AI provides tools that enhance the efficiency and accuracy of MRI. To build these tools, AI researchers need access to substantial volumes of imaging data annotated by expert radiologists. Data challenges such as the RSNA Lumbar Spine Degenerative Classification AI Challenge engage the radiology community to develop such datasets, which provide the standard of truth in training AI systems to perform tasks relevant to diagnostic imaging.
“This AI challenge addresses a clinical issue that has been shown to be challenging for radiologists to agree upon, so it serves a potential role for AI to provide some standardization and consistency that has been difficult for radiologists,” Dr Richards said.
In a challenge, researchers compete on how well their AI models perform specific tasks such as detection, localization and categorization of abnormal features according to defined performance measures. Each AI challenge explores and demonstrates the ways AI can benefit radiology and improve patient care.

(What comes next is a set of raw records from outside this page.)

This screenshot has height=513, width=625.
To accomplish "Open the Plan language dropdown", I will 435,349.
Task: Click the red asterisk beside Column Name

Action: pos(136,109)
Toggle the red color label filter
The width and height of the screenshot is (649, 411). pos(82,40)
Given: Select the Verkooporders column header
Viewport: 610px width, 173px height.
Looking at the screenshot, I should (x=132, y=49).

The 2024 RSNA Lumbar Spine Degenerative Classification AI Challenge is being conducted on a platform provided by Kaggle, Inc., and is open to all researchers. The top nine performing competitors will share in a total of $50,000 in prize money.
“Competitors will have the opportunity to build algorithms that advance our ability to accurately and rapidly identify and classify lumbar degenerative spine disease. Such tools have the potential to improve current state-of-the art technology and transform the future of degenerative spine diagnosis and management,” Dr Talbott said.
Previous RSNA AI challenges have drawn over 1,000 teams composed of expert AI researchers from around the world. The highest performing models are made available under open licenses to encourage additional research.
The competition will run through September 2024. Winners will be announced in November and winning teams will be recognized in the AI Theater during RSNA’s 110th Scientific Assembly and Annual Meeting (RSNA 2024), held Dec. 1 – 5 at McCormick Place in Chicago.